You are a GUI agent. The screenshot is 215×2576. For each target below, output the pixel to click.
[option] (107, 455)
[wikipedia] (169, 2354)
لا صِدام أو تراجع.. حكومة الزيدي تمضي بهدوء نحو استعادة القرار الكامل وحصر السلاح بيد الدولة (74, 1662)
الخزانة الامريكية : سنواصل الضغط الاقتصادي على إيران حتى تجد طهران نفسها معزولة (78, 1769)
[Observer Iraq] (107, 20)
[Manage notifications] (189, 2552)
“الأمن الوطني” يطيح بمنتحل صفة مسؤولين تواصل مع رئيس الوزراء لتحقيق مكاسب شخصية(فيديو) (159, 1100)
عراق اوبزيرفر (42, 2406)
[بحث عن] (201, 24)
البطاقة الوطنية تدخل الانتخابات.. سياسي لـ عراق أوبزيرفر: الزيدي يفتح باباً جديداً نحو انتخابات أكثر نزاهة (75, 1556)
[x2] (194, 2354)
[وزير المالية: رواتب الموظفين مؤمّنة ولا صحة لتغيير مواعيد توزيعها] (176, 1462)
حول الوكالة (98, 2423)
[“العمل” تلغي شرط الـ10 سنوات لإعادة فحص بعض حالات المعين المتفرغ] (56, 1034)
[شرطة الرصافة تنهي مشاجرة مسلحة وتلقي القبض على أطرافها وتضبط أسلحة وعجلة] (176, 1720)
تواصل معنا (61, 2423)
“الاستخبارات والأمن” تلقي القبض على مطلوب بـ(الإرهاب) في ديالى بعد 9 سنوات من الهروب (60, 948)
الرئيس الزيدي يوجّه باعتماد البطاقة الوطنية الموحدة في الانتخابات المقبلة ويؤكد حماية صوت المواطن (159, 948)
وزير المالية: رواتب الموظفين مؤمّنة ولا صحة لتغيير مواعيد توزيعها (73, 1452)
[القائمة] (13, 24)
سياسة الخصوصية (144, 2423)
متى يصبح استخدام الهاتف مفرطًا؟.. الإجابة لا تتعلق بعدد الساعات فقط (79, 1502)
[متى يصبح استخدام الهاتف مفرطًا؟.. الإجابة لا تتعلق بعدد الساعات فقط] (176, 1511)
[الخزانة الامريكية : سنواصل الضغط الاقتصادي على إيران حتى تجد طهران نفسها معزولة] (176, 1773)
■ ■ ■ ■ ■
• [The task]:
Output should match, line for line, the stretch of the material above from the line holding "معزولة (78, 1769)" through the line holding "[القائمة] (13, 24)".

• [Written response]:
الخزانة الامريكية : سنواصل الضغط الاقتصادي على إيران حتى تجد طهران نفسها معزولة (78, 1769)
[Observer Iraq] (107, 20)
[Manage notifications] (189, 2552)
“الأمن الوطني” يطيح بمنتحل صفة مسؤولين تواصل مع رئيس الوزراء لتحقيق مكاسب شخصية(فيديو) (159, 1100)
عراق اوبزيرفر (42, 2406)
[بحث عن] (201, 24)
البطاقة الوطنية تدخل الانتخابات.. سياسي لـ عراق أوبزيرفر: الزيدي يفتح باباً جديداً نحو انتخابات أكثر نزاهة (75, 1556)
[x2] (194, 2354)
[وزير المالية: رواتب الموظفين مؤمّنة ولا صحة لتغيير مواعيد توزيعها] (176, 1462)
حول الوكالة (98, 2423)
[“العمل” تلغي شرط الـ10 سنوات لإعادة فحص بعض حالات المعين المتفرغ] (56, 1034)
[شرطة الرصافة تنهي مشاجرة مسلحة وتلقي القبض على أطرافها وتضبط أسلحة وعجلة] (176, 1720)
تواصل معنا (61, 2423)
“الاستخبارات والأمن” تلقي القبض على مطلوب بـ(الإرهاب) في ديالى بعد 9 سنوات من الهروب (60, 948)
الرئيس الزيدي يوجّه باعتماد البطاقة الوطنية الموحدة في الانتخابات المقبلة ويؤكد حماية صوت المواطن (159, 948)
وزير المالية: رواتب الموظفين مؤمّنة ولا صحة لتغيير مواعيد توزيعها (73, 1452)
[القائمة] (13, 24)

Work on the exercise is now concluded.